Sebagai kota terbesar dan sekaligus ibukota Provinsi Riau, Pekanbaru juga merupakan kota yang didiami oleh hampir seluruh suku yang ada di dua kota dan 10 kabupaten di Riau. Dengan kata lain Pekanbaru adalah cermin wajah Riau, atau dapat juga dikatakan sebagai miniatur dari Riau. Tidak dapat dipungkiri bahwa Pekanbaru adalah kota yang paling multikultur di Riau.

Beragamnya etnis yang tinggal di Pekanbaru, adalah konsekuensi dari perkembangan Pekanbaru menjadi kota metropolitan dengan pertumbuhan ekonomi yang tinggi dan terbukanya berbagai lapangan usaha dan pekerjaan yang menyertainya, yang memicu para perantau untuk datang ke Pekanbaru. Pekanbaru adalah ibarat gula yang senantiasa dikerubungi oleh semut, yang ingin menikmati manisnya gula.

Keadaan ini juga sesuai dengan teori perencanaan kota (urban planning theory), dimana kota pada era postmodernist ditandai dengan semakin banyaknya penduduk yang akan mendiami kota dan semakin plural/majemuknya sebuah kota. Semakin besar sebuah kota juga biasanya ditandai dengan semakin pluralnya penduduk yang tinggal di dalamnya. Kota postmodernist typically celebrate complexity, diversity, difference and pluralism (Taylor, 1998).

Ketentuan Tugas:
Lanjutkan teks tentang keberagaman penduduk Pekanbaru dengan menyambung langsung setelah kalimat terakhirnya. Materi yang disertakan tidak diperlukan.

Materi yang Disediakan:
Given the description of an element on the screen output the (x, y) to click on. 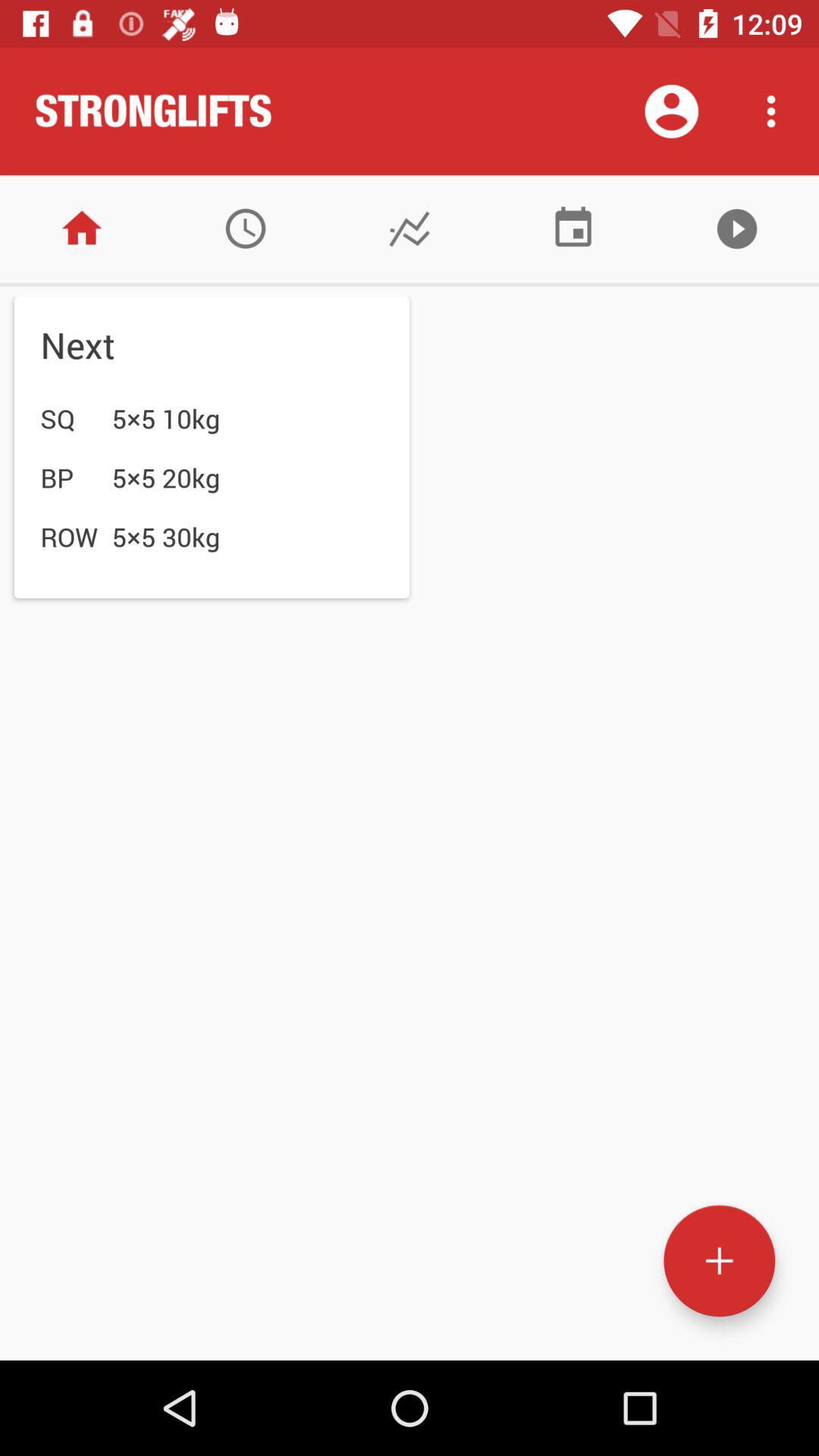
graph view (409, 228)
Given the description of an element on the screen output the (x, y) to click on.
--
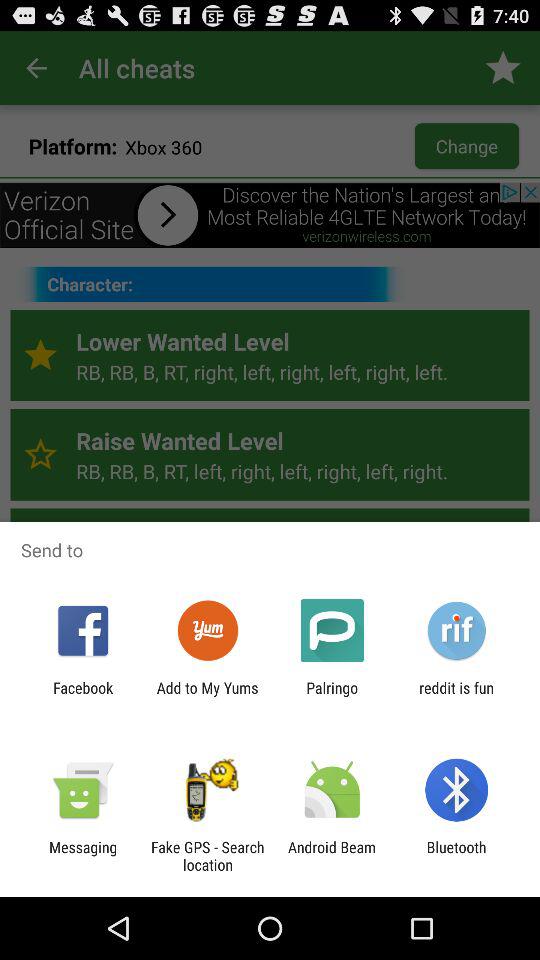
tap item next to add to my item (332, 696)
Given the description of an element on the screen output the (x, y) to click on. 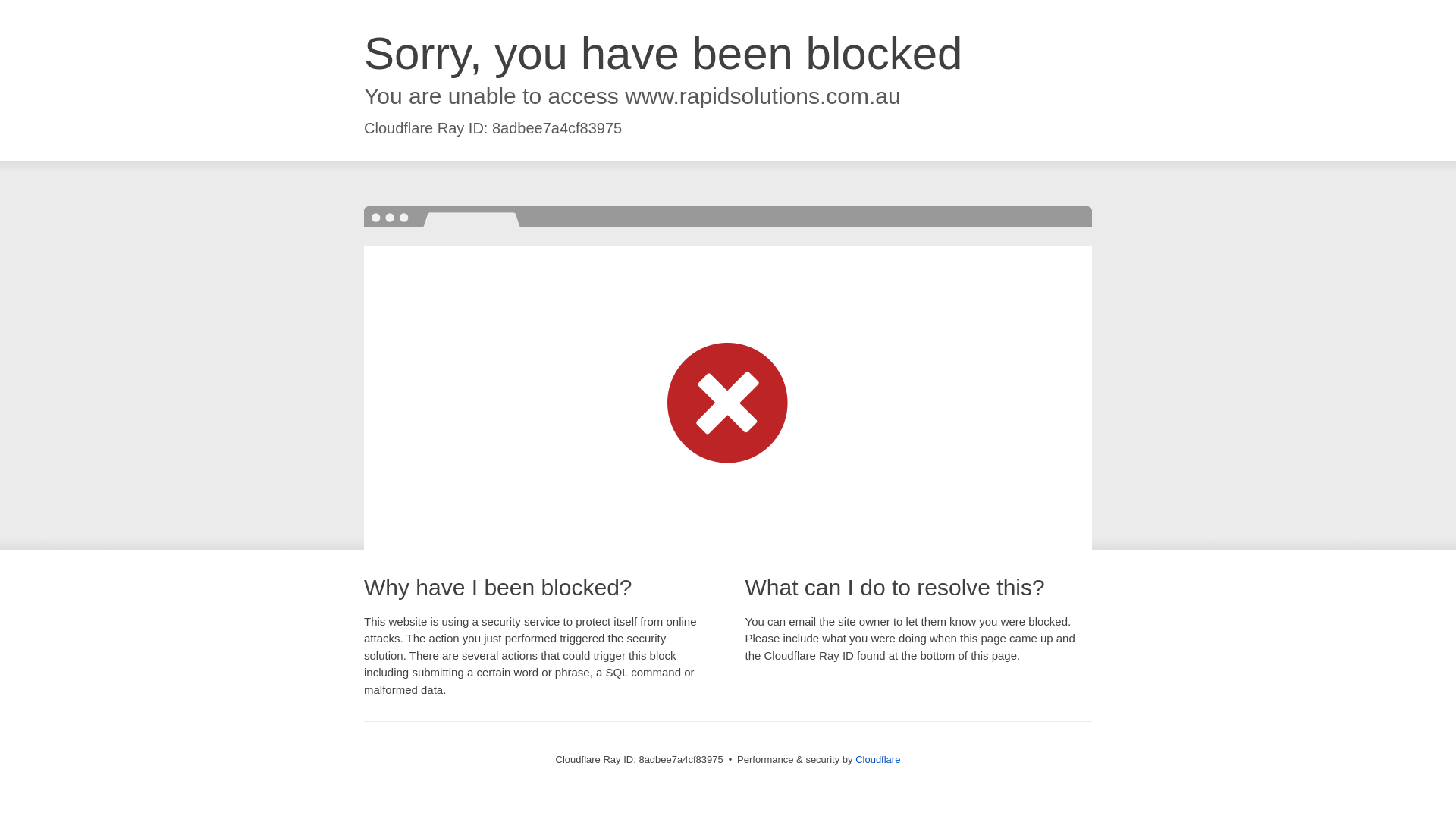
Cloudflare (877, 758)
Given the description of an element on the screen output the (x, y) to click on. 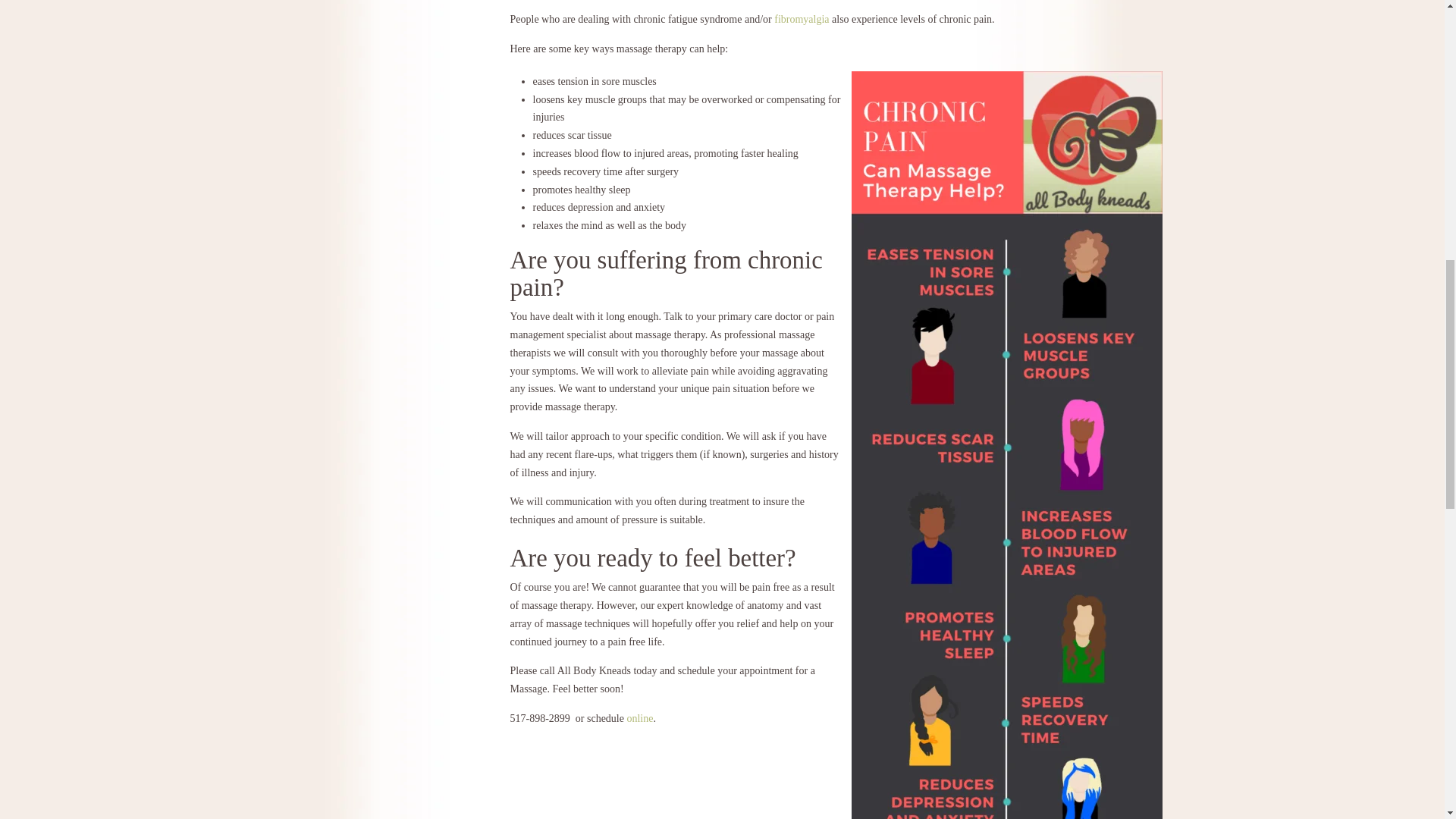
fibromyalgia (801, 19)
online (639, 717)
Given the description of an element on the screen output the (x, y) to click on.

Jawaban Berikut:
Keragaman suku, etnis, adat, budaya, stratifikasi sosial, bahasa, agama dan kepercayaan, yang wujud di Pekanbaru, justru dapat dijadikan sebagai kekuatan dan kebersamaan untuk menciptakan keharmonisan dan persatuan di dalam kehidupan bermasyarakat dan bernegara. Hal ini juga sejalan dengan semboyan negara Bhinneka Tunggal Ika, yang bermakna berbeda-beda tapi tetap satu, atau dalam istilah lainnya adalah unity in diversity. Dan ini merupakan modal sosial (social capital) bernilai tinggi di dalam pembangunan Pekanbaru masa kini dan masa yang akan mendatang. Setiap individu dari berbagai latar belakang etnis dan budaya, bahu-membahu dan bergandeng tangan bekerjasama dan memberikan sumbangan positif sesuai kapasitas masing-masing di dalam masyarakat untuk terwujudnya Kota Pekanbaru yang semakin maju dan berkeadilan.

Geertz (1967) memperkirakan bahwa lebih dari 300 suku bangsa yang ada di Indonesia dengan bahasa dan identitas budaya yang berbeda-beda satu sama lain justru tidak menghalangi keinginan mereka untuk bersatu.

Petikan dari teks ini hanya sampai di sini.